This study investigates trends and patterns of youth’s labour supply in agriculture using a calculated shadow wage as an alternative to market wages. Shadow wage is a more accurate estimate of labor return and agricultural production in settings where markets are imperfect- such as rural areas.
Shadow wage can be weakly equated to the productivity of a household or individual.
Rural wage, labour productivity & economic incentives were used to determine the agricultural supply of individuals. This varied by gender, but overall there is no evidence which suggests that youth on-farm participation is decreasing.
Youths provide valuable contributions to family level agriculture.

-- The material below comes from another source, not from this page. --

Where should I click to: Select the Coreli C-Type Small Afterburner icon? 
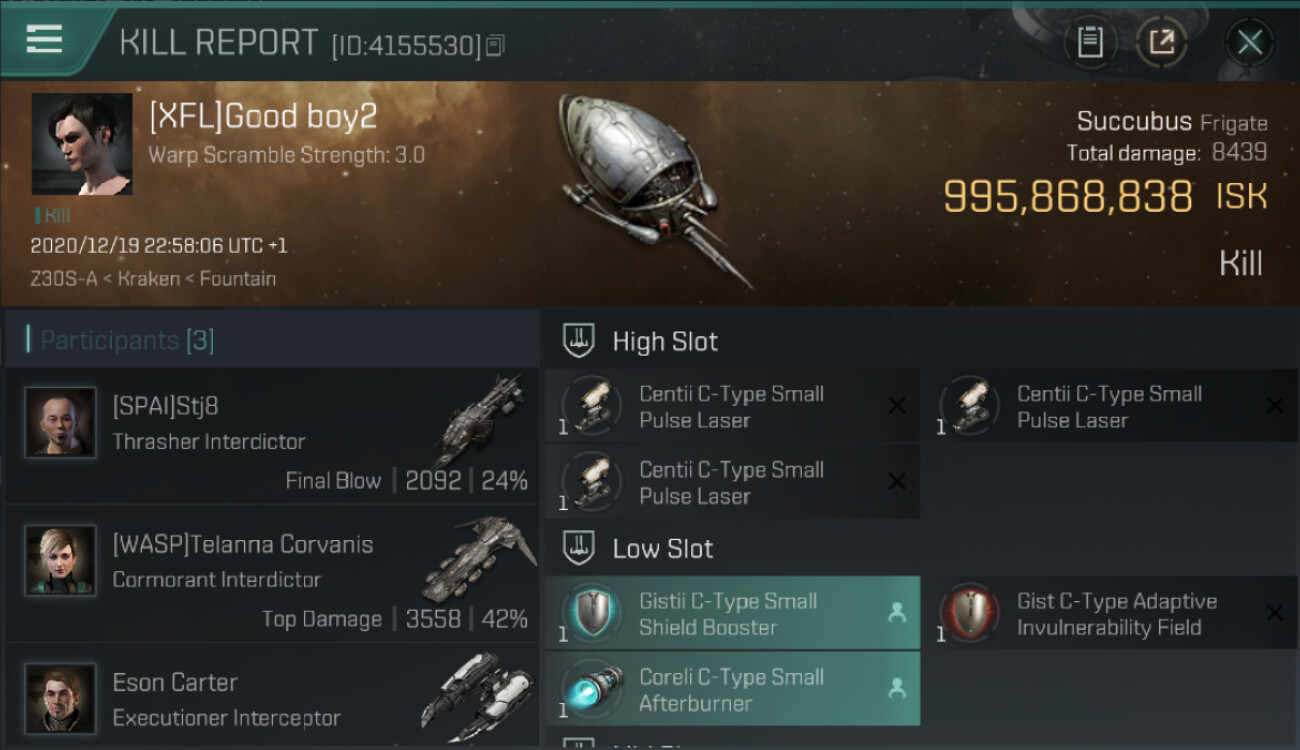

The perception that young people are not interested in agriculture is not based on evidence, but their participation requires farming to be profitable and training/market opportunities to be accessible.
Investment in youth participation in agriculture could be a good strategy for economic growth and tackling unemployment in areas where agricultural income is high.
The study is based on household and youth panel survey conducted in Oromia region of households selected for the Ethiopian government’s Agricultural Growth Program (AGP). An econometric approach was applied to the data.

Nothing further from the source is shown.